While most SMSFs are established to capitalise on perceived cost savings, many SMSF trustees soon discover that managing their super is both costly and time-consuming. Failure to meet the regulatory requirements around SMSFs can also result in significant penalties from the Australian Taxation Office.
Insurance And Compensation
I've seen countless examples of the importance of income protection and life insurance, not to mention the relief that automatic cover brings to so many Australian families.
Investors often don't realise they forgo automatic insurance cover upon moving to an SMSF. Why? Because they don't even know they have it in the first place.
This means SMSF investors can end up with less cover, no cover at all or pay significantly more to achieve the level of cover they had through their industry or retail fund. Without automatic acceptance, they may also need to get underwritten, which can involve blood and bio tests.
Additionally, while Australian Prudential Regulation Authority-regulated funds are eligible for compensation if they suffer a loss due to fraud or theft, SMSFs are not.
Borrowing To Buy Property In Your Smsf
Borrowing to buy a property through an SMSF is achieved through a limited recourse borrowing arrangement (LRBA).
To 'limit the recourse' of the lender, a separate property trust and trustee is established to hold the property on behalf of the super fund, outside the actual SMSF structure. All the income and expenses of the property go through the super fund's bank account. The super fund must meet all loan repayments. If the super fund fails to do this, the lender only has the property held in the separate trust as a recourse, and cannot access any remaining assets of the super fund.
Property developers must have an AFS licence to provide financial planning advice. This includes advice on setting up an SMSF.
Property developers may have a pre-existing business relationship with the professionals they recommended. They may receive a referral fee or other benefits that could amount to thousands of dollars.
Don't be pressured into making property purchase decisions for an SMSF. Watch out for sales tactics like competitions, free flights to sales meetings or being taken out for free meals.
Think twice about investing in property markets you are not familiar with. Do your research first.
The Right Strategy
Investors looking to invest in property without giving up the protection and security provided by a fund structure would be wise to check whether their super fund offers a direct investment option (DIO), rather than jumping on the SMSF bandwagon without being adequately prepared.
While SMSFs may be appropriate for some Australians looking to purchase property, I strongly encourage all investors to weigh up the pros and cons before committing carefully.
Remember, this is your retirement savings. Make time to get professional financial advice to ensure you arrive at a decision.
SMSFs need to value all of their assets at market value, and the valuation needs to be based on objective and verifiable data. If an SMSF holds commercial property, a real estate agent or registered valuer will need to provide an independent valuation.
If the commercial property produces a gross rental income above $75,000 per annum, the fund will also need to register for GST. Once the SMSF is registered for GST, it can claim 100% of GST on any expenses associated with the commercial property.

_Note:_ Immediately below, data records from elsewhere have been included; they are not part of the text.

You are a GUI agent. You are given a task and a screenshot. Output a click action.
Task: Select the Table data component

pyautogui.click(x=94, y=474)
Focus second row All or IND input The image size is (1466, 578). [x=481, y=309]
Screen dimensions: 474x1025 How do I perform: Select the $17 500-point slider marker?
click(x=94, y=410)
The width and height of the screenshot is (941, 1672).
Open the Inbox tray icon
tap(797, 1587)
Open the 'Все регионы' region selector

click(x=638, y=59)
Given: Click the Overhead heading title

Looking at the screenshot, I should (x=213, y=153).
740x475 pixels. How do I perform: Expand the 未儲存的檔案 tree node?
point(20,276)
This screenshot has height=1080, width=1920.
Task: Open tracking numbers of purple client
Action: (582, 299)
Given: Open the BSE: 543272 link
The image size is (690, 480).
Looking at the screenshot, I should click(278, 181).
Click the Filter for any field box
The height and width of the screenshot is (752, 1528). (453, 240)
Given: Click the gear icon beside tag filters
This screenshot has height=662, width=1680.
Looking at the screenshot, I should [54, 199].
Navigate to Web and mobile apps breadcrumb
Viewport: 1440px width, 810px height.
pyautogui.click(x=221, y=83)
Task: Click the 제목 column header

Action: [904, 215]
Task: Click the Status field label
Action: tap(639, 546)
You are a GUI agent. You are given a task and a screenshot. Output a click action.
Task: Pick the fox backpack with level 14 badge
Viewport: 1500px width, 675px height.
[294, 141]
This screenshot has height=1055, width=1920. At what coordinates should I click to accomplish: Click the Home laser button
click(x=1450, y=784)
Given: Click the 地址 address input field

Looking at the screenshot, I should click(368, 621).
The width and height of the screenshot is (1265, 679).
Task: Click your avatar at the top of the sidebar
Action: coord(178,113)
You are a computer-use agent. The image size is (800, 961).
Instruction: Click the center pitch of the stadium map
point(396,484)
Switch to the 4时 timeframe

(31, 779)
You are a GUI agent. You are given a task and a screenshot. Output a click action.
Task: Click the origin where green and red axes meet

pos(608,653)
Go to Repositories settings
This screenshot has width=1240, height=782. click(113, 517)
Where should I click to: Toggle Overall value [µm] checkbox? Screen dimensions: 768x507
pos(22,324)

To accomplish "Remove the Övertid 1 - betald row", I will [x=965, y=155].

Once the property begins to produce a rental income, it will be taxed at 15%. If the property is sold (after owning it for more than 12 months), 10% capital gains tax will apply. If the SMSF is in the pension phase and the sale fits within the member's $1.6m balance cap, then no capital gains tax is payable.
Given its appeal for small business owners, the commercial property continues to make a compelling case from a tax planning and long-term capital growth perspective. However, with all investments, there's a flip side. Issues such as lack of investment diversity and liquidity considerations of holding one 'lumpy asset' needs to be weighed up when choosing a commercial property for your SMSF.